Taliban once again denies presence of ‘terrorist groups’ in Afghanistan


KABUL, Afghanistan — The Taliban spokesman, Zabiullah Mujahid, responded to concerns raised by the chief of Kyrgyzstan’s National Security Committee regarding security threats emanating from Afghanistan, asserting that no “rogue” groups operate within the country.

Mujahid reiterated that Afghanistan does not pose a threat to other nations. Kamchybek Tashiev, the Kyrgyzstan National Security Committee chief, recently highlighted the concentration of terrorists in Afghanistan’s northern provinces as a significant security concern.

In a recent analysis, Modern Diplomacy magazine described Afghanistan under Taliban rule as a source of regional terrorism. The magazine cited interference, competition, and conflicting interests of foreign powers, including the U.S., Pakistan, Iran, and Russia, as contributing factors to continued terrorist activities in Afghanistan.

Mujahid, in an interview with Taliban-run RTA media, dismissed these concerns, insisting that the Taliban’s policies ensure Afghanistan’s soil is not used to threaten other countries.

Modern Diplomacy also noted the complex role of the Pakistani military in Afghanistan, alleging that it supports certain Taliban elements to counter India’s influence. The analysis suggested that since the Taliban’s return to power, the risk of Afghanistan becoming a hub for global terrorism has increased, exacerbated by poverty and lack of job opportunities drawing young people to terrorist groups.

“The competition among regional and global actors is one of the main factors strengthening terrorism in Afghanistan.
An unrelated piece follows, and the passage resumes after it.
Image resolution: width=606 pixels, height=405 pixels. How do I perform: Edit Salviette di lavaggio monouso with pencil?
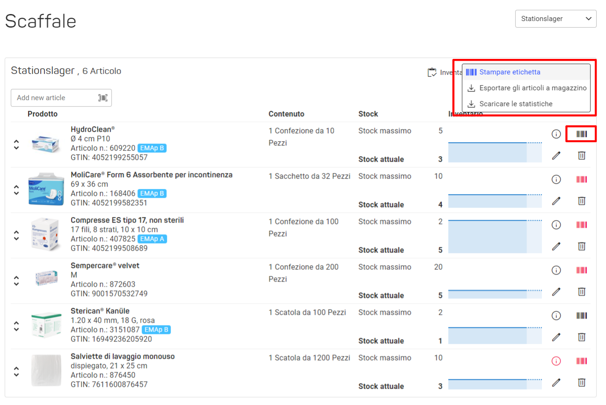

Until effective mechanisms and strategies are in place with the cooperation of countries opposed to terrorism, the threats from these groups will persist,” said Mohammad Radmanesh, a military expert.

Afghan citizens have expressed concerns about the country’s security situation. “Poverty and destitution force our young people to join Daesh. The situation is not good, and Afghanistan will be destroyed,” said Mahjabin, a resident of Kabul.

Previously, the U.S. Institute of Peace warned about the presence of 23 active terrorist groups in Afghanistan, including al-Qaeda, Daesh, the East Turkestan Movement, the Tajik Taliban Movement, and Tehrik-i-Taliban Pakistan (TTP).